Since 2021, yescrypt has become the default for /etc/shadow on major Linux distributions:

  • Debian 11+ (Bullseye)
  • Ubuntu 22.04+ (Jammy)
  • Fedora 35+
  • Arch Linux

You can identify yescrypt hashes by the $y$ prefix in /etc/shadow:

# yescrypt hash
$y$j9T$F5Jx5fExrKuPp53xLKQ..1$X3DX6M94c7o.9agCG9G317fhZg9SqC.5i5rd.Yv6pfA

Why did Linux choose yescrypt over Argon2? Primarily compatibility and tuning flexibility. yescrypt handles the specific constraints of system password authentication well -- it needs to work during early boot, with limited memory, and across a wide variety of hardware.

Choosing the Right Algorithm

Scenario Recommended Algorithm Notes
New web application Argon2id Best available. Fall back to bcrypt if your framework doesn't support it.
Linux system passwords yescrypt It's the default on modern distros.
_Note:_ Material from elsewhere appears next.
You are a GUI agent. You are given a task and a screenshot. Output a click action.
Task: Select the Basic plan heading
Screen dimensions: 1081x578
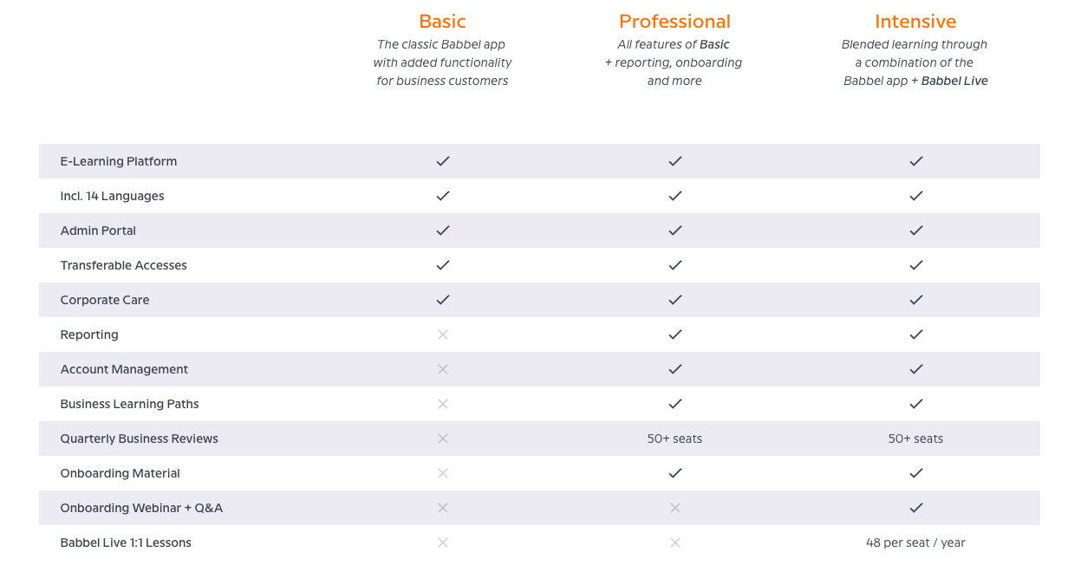pos(442,22)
Just use it.
Legacy system you can't change bcrypt (cost >= 12) Battle-tested, widely supported, no known practical attacks.
File checksums / integrity SHA-256 Fast and strong for non-password use cases.
Anything security-critical Never MD5 or SHA-1 Both are broken for security purposes.

Migrating from weak hashes

If you're stuck with MD5 or SHA-based password hashes, you don't need to force all users to reset their passwords. The standard approach is re-hash on login:

  1. User logs in with their password
  2. Verify against the old hash (MD5/SHA)
  3. If it matches, re-hash the password with bcrypt/Argon2 and store the new hash
  4. Delete the old hash

Over time, most active users get migrated automatically. For accounts that never log in again, the old hashes remain -- but those are also accounts that are unlikely to be targeted.

Common Mistakes

Using a hash without a salt
Without a salt, identical passwords produce identical hashes. An attacker can precompute a rainbow table and crack thousands of passwords instantly. Always use a unique, random salt per password. (bcrypt and Argon2 handle this automatically.)
Using a fast hash for passwords
MD5 and SHA were designed for speed. That's great for checksums, terrible for passwords. A modern GPU can compute billions of SHA-256 hashes per second.
Hardcoding or reusing salts
A salt that's the same for every user is barely better than no salt at all. Each password needs its own unique, randomly-generated salt.
Setting the bcrypt cost too low
A cost of 4 or 6 might have been reasonable in 2005. In 2026, it offers almost no protection. Use at least 12.
Storing the salt separately
bcrypt and Argon2 embed the salt in the hash string. There's no need to store it in a separate database column -- and doing so just adds complexity and room for mistakes.
Rolling your own crypto
Inventing your own hashing scheme (double-hashing, custom salt mixing, XOR games) almost always produces something weaker than established algorithms. Use a well-tested library.

Try It Yourself

The best way to understand password hashing is to see it in action. Head over to the Password Hash Generator and try these experiments:

Experiments

  1. SHA-256 without a salt is predictable. Type a password, select SHA-256, and leave the salt field empty. Note the hash. Clear the password, type it again. The hash is identical -- an attacker with a precomputed table could look this up instantly.
  2. Adding a salt changes everything. Now click Generate to add a random salt. The hash changes completely -- and it's now an HMAC-SHA-256, which can't be found in any rainbow table. Generate a different salt with the same password and you'll get an entirely different hash.
  3. bcrypt has a built-in salt. Switch to bcrypt and type the same password. Note the hash. Clear and type it again. The hash is different every time -- because bcrypt generates a new random salt for each hash. Both hashes are valid for the same password, but an attacker can't use precomputed tables.
  4. Feel the cost factor. With bcrypt selected, try cost 4 -- the hash appears instantly. Now try cost 14 or 16. You can feel the delay. That delay is your security -- multiply it by billions of guesses and you'll see why bcrypt works.